Cette conception peut néanmoins paraître insatisfaisante, dans la mesure où, malgré l’insistance de BECKER à dénoncer toute interprétation « naturaliste » de son approche, tout se passe comme si, en fin de compte, l’orientation des investissements était décidée par l’avantage « naturel » des femmes lié à la maternité.

La justification d’un tel processus paraît néanmoins assez fragile. D’une part, la grossesse n’impose pas (ou seulement de façon très limitée) une allocation totale du temps dans le secteur domestique. A cet égard, il semble assez hardi d’expliquer l’extension de la spécialisation de la femme à un ensemble très large d’activités domestiques, en supposant simplement une complémentarité entre ces activités. La nature d’une complémentarité entre ces différentes activités doit d’abord être davantage explicitée : correspond-t-elle à la possibilité de réaliser des productions jointes − ce qui renvoie à la qualité intrinsèque des activités − comme semble le suggérer BECKER ? Où résulte-t-elle d’un jugement partagé, ou collectivement débattu, sur les

qualités ou les compétences des partenaires ? Il apparaît nécessaire, pour être convaincant, de proposer une véritable théorie du découpage − pour l’instant très frustre − entre les secteurs marchand et domestique.

Par ailleurs, on peut douter, comme le fait comme le souligne BUSTREEL (1993), du caractère

suffisant de la maternité pour orienter à long terme et de façon définitive les investissements féminins vers le secteur domestique.

2.2.4. Vers un affaiblissement des avantages de la division du travail ?

Récapitulons.

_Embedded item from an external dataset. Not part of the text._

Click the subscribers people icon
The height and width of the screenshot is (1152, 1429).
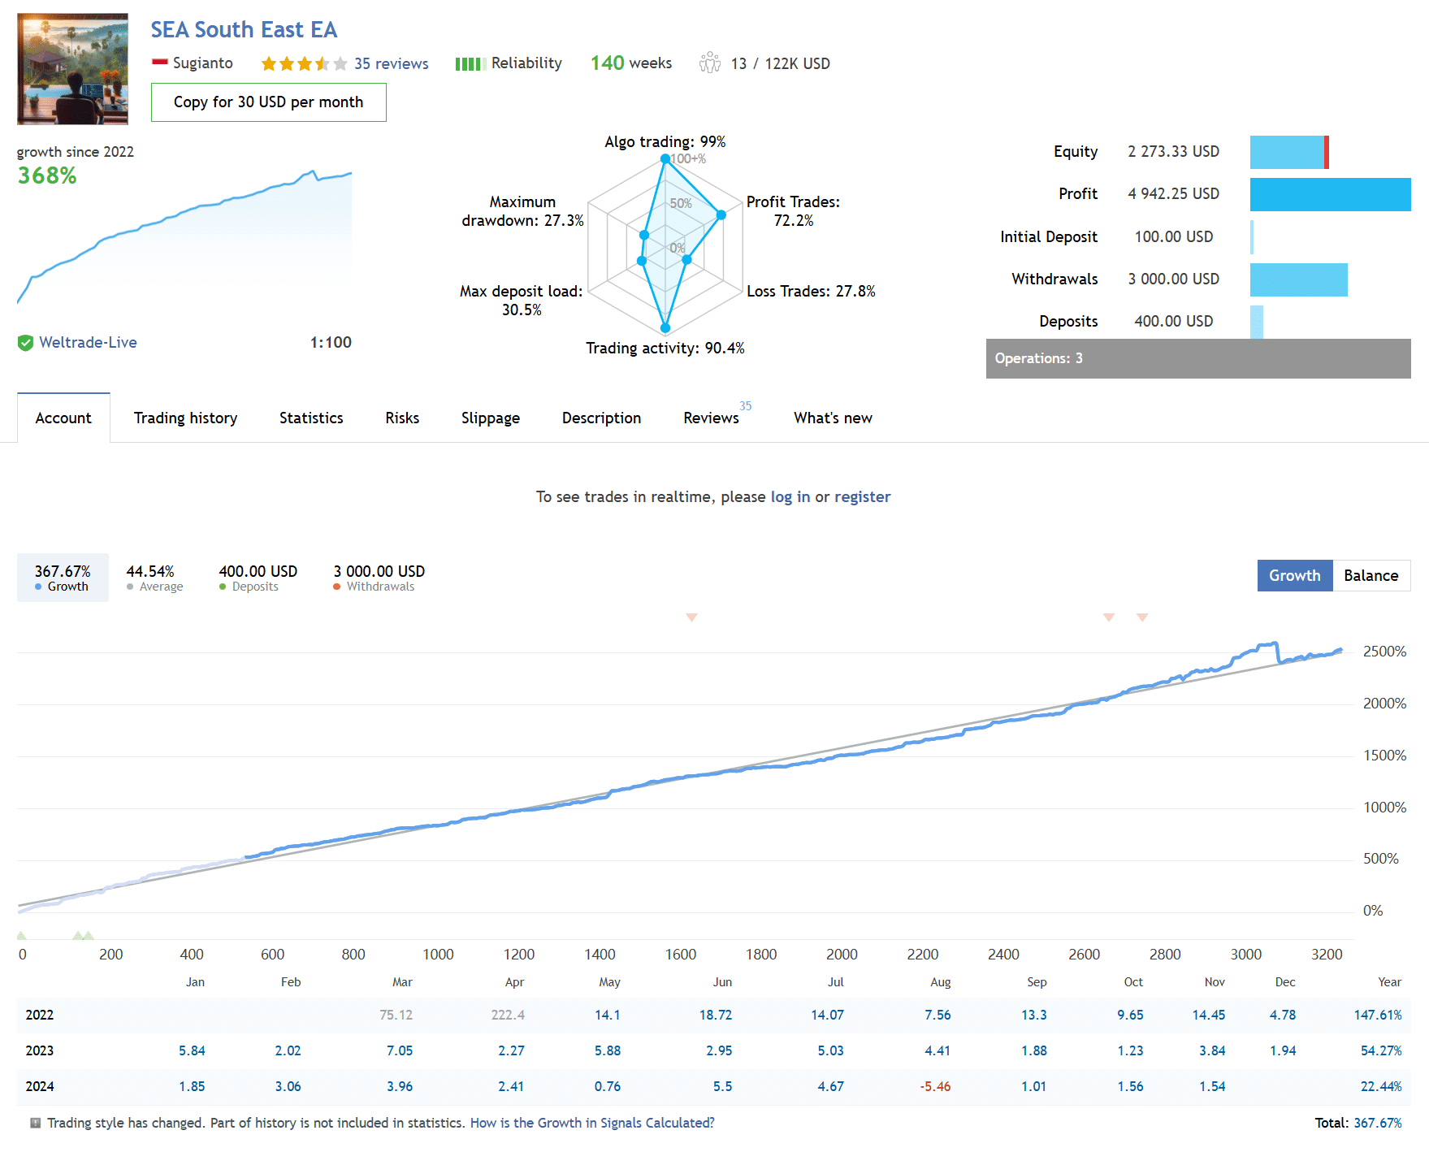point(709,63)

La perspective de croissance des rendements du temps investi dans un secteur donné, domestique ou marchand, rend incontournable une spécialisation au sein des ménages. L’avantage détenu « naturellement » par les femmes dans le secteur domestique, renforcé par une spécialisation des investissements en capital humain, incite à une division sexuelle du travail, les hommes se spécialisant dans le secteur marchand tandis que les femmes se tournent en priorité vers le secteur domestique.

Certains facteurs viennent toutefois altérer les avantages de la division du travail et ralentir le processus de spécialisation. La complémentarité des partenaires dans le processus de production rend ainsi peu vraisemblable une spécialisation totale de chacun. Une telle complémentarité est d’autant plus probable que les sources de satisfaction du ménage proviennent d’activités nécessitant une participation jointe des partenaires.

D’autres facteurs expliquent plus certainement l’affaiblissement observé, parmi les plus jeunes générations, de la division du travail. Parmi eux, la réduction des écarts de productivité entre les sexes dans les secteurs marchand et domestique est souvent citée. Cette réduction est notamment due à la diminution du différentiel de salaire entre hommes et femmes, qui résulte à la fois de l’accroissement du salaire moyen des femmes et de la réduction de la discrimination sur le marché du travail. Du côté du secteur domestique, les productivités masculine et féminine se sont aussi sans doute rapprochées car la production domestique nécessite désormais moins de compétences spécifiques, mais aussi moins de temps – du fait du développement de substituts tels que les machines à laver, les plats cuisinés, etc. Les rendements attendus d’investissements spécifiques et, par conséquent, ceux d’une spécialisation des partenaires, sont alors considérablement réduits.